The percentage of Americans who identify as LGBT is on the rise. Data from Gallup and other national surveys suggest that, as attitudes toward sexual minorities have become more positive, more and more Americans are comfortable reporting LGBT identities. However, these data haven’t been broken down by subgroups, so it’s not entirely clear whether we’re seeing across-the-board increases, or just increases in identification with certain subgroups. A recent analysis of data from the General Social Survey suggests that much of the increase is attributable to a rise in bisexual identification.
When researchers compared rates of bisexual identification to rates of gay and lesbian identification over the last decade (2008-2018), what they saw was that the numbers for gay/lesbian remained pretty stable. Specifically, 1.6% identified as gay/lesbian in 2008, while 1.7% said the same in 2018.
The story for bisexual identification was very different.
Whereas 1.1% of Americans identified as bisexual in 2008, 3.3% did so in 2018. In other words, the rate of bisexual identification tripled in just 10 years. And not only that, but gay and lesbian individuals used to outnumber bisexuals—but now there are about twice as many self-identified bisexuals as there are self-identified gays and lesbians.
Those are pretty striking changes in a short period of time.
It’s also worth noting that the increase in bisexual identification was driven largely by women, people in the 18-34 age group, and Black Americans (you can see the numbers and how they’ve changed over time for various demographic groups here).
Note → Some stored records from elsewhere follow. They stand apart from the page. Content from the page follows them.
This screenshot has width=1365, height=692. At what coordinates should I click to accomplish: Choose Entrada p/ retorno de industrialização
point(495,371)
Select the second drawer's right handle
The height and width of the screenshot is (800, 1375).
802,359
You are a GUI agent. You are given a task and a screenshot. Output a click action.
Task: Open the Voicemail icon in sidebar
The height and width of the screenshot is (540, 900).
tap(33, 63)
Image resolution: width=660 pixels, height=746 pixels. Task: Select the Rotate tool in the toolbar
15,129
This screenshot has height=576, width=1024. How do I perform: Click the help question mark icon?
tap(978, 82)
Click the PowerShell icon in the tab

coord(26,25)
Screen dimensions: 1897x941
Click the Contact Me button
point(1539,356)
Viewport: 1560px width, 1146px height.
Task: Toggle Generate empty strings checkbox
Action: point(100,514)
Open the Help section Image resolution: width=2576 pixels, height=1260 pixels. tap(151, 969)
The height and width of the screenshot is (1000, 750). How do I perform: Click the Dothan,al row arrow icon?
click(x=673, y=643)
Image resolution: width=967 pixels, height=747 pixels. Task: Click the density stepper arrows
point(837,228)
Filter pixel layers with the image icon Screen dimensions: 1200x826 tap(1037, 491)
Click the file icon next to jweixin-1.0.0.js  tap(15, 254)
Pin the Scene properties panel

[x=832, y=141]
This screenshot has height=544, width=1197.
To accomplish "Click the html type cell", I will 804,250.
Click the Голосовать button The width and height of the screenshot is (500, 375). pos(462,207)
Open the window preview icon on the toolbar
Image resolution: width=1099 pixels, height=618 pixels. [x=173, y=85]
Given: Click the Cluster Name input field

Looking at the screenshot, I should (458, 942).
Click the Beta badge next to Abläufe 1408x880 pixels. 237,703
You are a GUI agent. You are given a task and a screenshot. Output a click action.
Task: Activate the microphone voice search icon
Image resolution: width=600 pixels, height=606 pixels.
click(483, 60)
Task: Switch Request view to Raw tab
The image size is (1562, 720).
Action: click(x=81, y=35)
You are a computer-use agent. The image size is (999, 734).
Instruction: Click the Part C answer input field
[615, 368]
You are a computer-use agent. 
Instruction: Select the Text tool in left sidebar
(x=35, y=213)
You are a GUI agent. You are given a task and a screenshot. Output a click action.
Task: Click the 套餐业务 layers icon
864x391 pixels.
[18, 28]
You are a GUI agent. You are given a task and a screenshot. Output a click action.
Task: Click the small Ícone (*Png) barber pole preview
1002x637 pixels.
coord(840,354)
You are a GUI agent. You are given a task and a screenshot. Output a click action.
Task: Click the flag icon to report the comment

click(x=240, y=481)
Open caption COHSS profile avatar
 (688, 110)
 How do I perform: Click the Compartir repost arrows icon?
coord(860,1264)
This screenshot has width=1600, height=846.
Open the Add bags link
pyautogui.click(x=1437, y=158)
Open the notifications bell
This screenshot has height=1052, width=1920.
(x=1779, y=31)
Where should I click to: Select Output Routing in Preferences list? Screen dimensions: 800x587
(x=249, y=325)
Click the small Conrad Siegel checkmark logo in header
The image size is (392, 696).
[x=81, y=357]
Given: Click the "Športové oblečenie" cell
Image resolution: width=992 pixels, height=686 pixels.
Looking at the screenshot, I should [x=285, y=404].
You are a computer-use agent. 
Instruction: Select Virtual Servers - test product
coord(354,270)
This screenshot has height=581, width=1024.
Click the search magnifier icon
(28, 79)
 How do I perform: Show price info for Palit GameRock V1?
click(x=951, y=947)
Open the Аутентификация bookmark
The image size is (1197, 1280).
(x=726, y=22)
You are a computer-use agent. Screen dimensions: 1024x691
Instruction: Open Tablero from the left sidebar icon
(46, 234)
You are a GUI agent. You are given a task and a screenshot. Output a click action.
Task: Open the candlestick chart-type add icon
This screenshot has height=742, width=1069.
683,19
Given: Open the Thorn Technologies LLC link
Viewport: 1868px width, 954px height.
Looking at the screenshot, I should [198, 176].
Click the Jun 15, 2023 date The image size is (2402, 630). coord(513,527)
We can’t say for sure why these shifts are occurring, but one likely contributing factor would be changes in attitudes toward sexual minorities (and attitudes toward bisexual persons specifically have notably improved). This may make people who have minority identities more likely to come out. Likewise, it may be that bisexuals today feel less pressure to “pick a side,” given that more and more people view sexual orientation as a spectrum rather than a dichotomy.
It’s clear that we need more research to understand what’s behind these shifts, but we also need to expand research on bisexuality more broadly because it is an orientation that has historically been understudied (in part, because it hasn’t always been recognized as a legitimate orientation—however, research has changed that). We would also do well to stop routinely lumping bisexual in with gay/lesbian in reporting data on the prevalence of sexual minorities because aggregate data appears to be overshadowing some distinct shifts taking place in the community.